Personification  [the  attribution of human qualities to non-human things]

That Pearl Avenue "runs" past the high-school lot and "Bends" with the tracks, then "stops, cut off" suggests life on the street and helps the reader to visualize the settings.

The gas pumps are described as "idiot pumps" with "rubber elbows" and "nostrils" and "squat, without a head"  like a "football type."  This personification underscores the ex-basketball player's failure as it suggests that only the idiot pumps now are Flick's audience.

Flick nods to "bright applauding tiers/ Of Necco Wafers, Nibs, and Juju Beads."  The only audience he has is not human; behind Flick is merely a counter of snacks.

That Flick has such "fine and nervous" hands "makes no difference to the lug wrench" suggests that the lug wrench can think.

Simile [a comparison using like or as ]

In describing Flick, the Updike writes, "His hands were like wild birds."

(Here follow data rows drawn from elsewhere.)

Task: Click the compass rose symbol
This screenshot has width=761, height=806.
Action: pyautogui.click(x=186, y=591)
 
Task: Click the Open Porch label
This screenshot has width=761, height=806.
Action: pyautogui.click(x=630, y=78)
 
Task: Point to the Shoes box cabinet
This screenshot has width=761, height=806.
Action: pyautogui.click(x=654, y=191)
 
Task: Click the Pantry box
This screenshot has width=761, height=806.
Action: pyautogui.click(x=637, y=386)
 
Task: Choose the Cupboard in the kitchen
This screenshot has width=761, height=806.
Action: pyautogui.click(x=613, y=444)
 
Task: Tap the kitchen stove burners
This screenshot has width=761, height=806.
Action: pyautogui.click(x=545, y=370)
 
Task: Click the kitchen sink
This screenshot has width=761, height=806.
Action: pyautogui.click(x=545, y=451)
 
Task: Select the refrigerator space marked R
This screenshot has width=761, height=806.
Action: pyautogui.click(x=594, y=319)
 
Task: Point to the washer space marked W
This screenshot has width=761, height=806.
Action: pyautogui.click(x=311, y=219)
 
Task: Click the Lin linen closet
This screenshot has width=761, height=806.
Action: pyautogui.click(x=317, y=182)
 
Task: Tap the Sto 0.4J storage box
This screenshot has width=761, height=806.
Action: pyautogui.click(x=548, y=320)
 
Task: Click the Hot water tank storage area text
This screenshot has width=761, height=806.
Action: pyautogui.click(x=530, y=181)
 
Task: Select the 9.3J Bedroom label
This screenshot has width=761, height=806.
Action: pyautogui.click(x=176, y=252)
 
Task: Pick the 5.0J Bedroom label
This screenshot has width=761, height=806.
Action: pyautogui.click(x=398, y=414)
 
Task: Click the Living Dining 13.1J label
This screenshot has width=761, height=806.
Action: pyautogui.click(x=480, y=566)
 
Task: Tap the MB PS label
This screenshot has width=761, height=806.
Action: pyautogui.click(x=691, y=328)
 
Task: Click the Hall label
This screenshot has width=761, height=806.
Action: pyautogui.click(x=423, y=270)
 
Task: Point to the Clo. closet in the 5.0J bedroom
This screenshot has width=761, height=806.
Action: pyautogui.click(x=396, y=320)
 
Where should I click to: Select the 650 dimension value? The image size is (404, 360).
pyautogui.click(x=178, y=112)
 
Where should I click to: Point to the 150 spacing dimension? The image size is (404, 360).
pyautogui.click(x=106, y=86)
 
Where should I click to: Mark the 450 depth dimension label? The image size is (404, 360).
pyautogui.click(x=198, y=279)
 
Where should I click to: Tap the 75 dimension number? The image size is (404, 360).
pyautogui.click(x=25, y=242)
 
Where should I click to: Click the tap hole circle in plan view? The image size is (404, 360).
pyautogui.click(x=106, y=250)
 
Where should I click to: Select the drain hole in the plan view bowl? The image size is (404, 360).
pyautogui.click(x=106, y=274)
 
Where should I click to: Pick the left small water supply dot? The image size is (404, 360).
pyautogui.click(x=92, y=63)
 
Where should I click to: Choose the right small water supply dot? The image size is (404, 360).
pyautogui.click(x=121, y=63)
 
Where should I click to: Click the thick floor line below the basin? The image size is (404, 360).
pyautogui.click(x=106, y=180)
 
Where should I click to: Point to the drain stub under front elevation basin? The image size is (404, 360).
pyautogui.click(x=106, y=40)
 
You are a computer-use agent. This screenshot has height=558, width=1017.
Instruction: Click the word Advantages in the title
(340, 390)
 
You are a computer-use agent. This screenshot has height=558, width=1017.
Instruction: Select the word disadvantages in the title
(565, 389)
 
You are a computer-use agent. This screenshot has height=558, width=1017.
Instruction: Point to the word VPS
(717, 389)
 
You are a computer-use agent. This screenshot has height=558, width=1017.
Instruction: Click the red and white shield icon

Imagery  [descriptive language to recreate sensory experiences]

In stanza two the image of Flick towering over the "idiot pumps" suggests that at one time Flick was like nobility among the townspeople.

"the bright applauding tiers" suggests the crowds that once came to watch the town's superstar.

Flick now is no superstar; he is "Grease-gray," dirty from his menial job.

Parallelism [two or more lines are directly related in structure]

The parallel structure in the verb phrases "just sells gas,/Cehck oil, and changes flats" creates a routine sound to Flick's menial job.

Each stanza is six lines long, with each line about the same length.  This appearance also suggests the routine life of Flick now in contrast to the excitement of having been a basketball star.

Blank verse

The poem is written in blank verse, unrhymed iambic pentameter which lends the poem a natural feeling, almost conversational.

Metaphor

The poem has a controlling metaphor in which Flick is like the street of the first line.  He was once a "Pearl," but because of missed opportunities, he also has been "stopped" and "cut off" before having "a chance" to go further in life.

All of the above-mentioned devices contribute to the theme of the poem.  For, with the use of these poetic devices, John Updike captures the poignancy of the misfortune of people who miss opportunities to capitalize upon their talents.